What It Means To Engage With An Advisor
- Jamie Pulliam
- 4 days ago
- 7 min read
People often wonder what makes advising actually work. It's a good question.
It does feel nebulous because the business is moving and the pressures are very real. Add to that the sessions are the delivery… and of course we’re scratching our heads. I mean, how many people even know exactly what advising is?
I’ve noticed consistently that clients who engage fully in advising tend to experience similar shifts over time: more clear decision making, reduced load, stronger boundaries, and more sustainable momentum.
When leaders engage in advising, early relief is very common. The thing that’s not usually expected is the ebb and flow that follows, and the recalibrations that happen over time. It’s the whole process that brings and solidifies the shifts.
Let’s walk through what that actually looks like.
I know we’re all sick of the double negative followed by a positive that genAI can’t help but sneak in - I am choosing to use one purposefully here. Working with an advisor is not about being perfect or becoming endlessly motivated. And it is not about pushing through discomfort to just “do the work”.
Engaging fully is very much a practice. Active participation determines how much you get out of it. Especially when working on untangling things.
In this article, I want to share what I see making the biggest difference. I will come in and update this as time moves forward and I learn more. Because the ongoing practice goes both ways. In my opinion, that’s the most important thing to look at when you are vetting any type of support or vendor.
First: what engaging fully is not
*I know! “This is not… this is not… because it ACTUALLY IS…” again, I promise I am the human Jamie typing & editing & articulating this 😉
Engaging fully in advising does not mean:
Always feeling clear or confident
Having the “right” questions ready
Moving quickly or showing constant progress
Agreeing with everything I reflect or name
Feeling good in every session
You see why I’m including the “this is not…” here? There is almost always a pressure to perform. I want to start here because it’s a huge barrier to getting the support you deserve. And whether that’s with me or not, this is a barrier for all of us.
I’ve had so many clients talk about not looking into what they need or delaying reaching out. The most common reason is that they felt the weight of it all. Needing to show up at full capacity feels like too much. Here’s a resource (5-10 minutes) that can help you see where your capacity is strained and which types of support might best serve you. Because I’d bet that adding one more heavy pressure is not what you need right now.

◆ RECORD EXTRACTS ◆
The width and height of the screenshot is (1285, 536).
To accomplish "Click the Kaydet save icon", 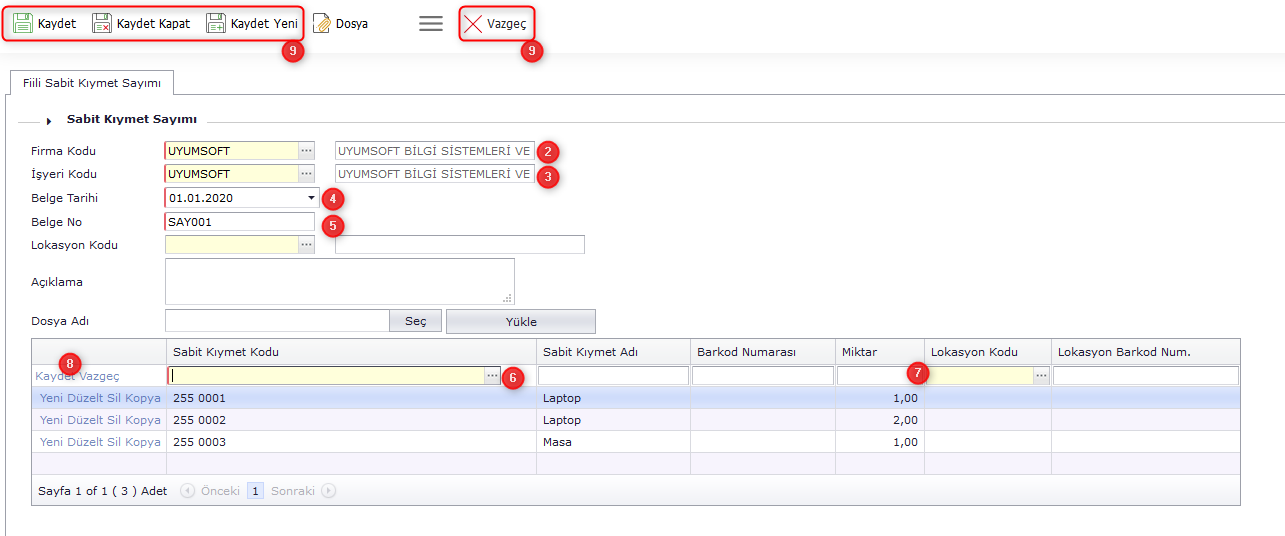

* * *

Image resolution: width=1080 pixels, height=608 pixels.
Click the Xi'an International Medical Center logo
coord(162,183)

...

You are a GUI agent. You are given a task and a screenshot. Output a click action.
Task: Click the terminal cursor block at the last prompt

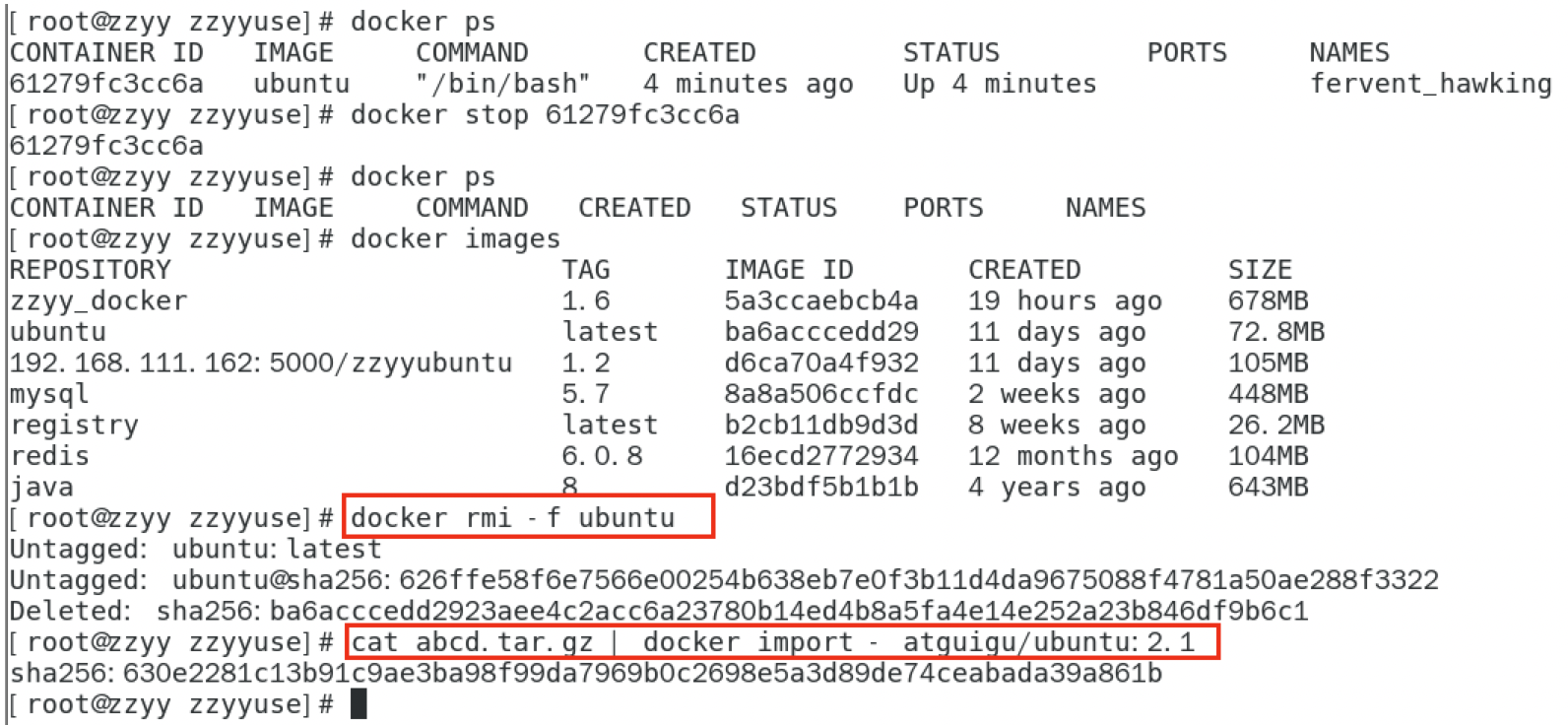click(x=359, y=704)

◆ EXERCISE REQUIREMENTS ◆
a: Answer from the advising article:
(i) What four shifts does it say clients who engage fully tend to experience over time?
(ii) According to the article, what is the most common reason clients delay reaching out?
(iii) How long does the resource it offers take?
b: Reproduce word for word the part of the advising article that begins at the words "What It Means" and stops after "a good question.".
Use only the article on engaging with an advisor.

◆ THE REPLIES ◆
a:
(i) More clear decision making, reduced load, stronger boundaries, and more sustainable momentum.
(ii) They felt the weight of it all.
(iii) 5-10 minutes.

b:
What It Means To Engage With An Advisor
- Jamie Pulliam
- 4 days ago
- 7 min read
People often wonder what makes advising actually work. It's a good question.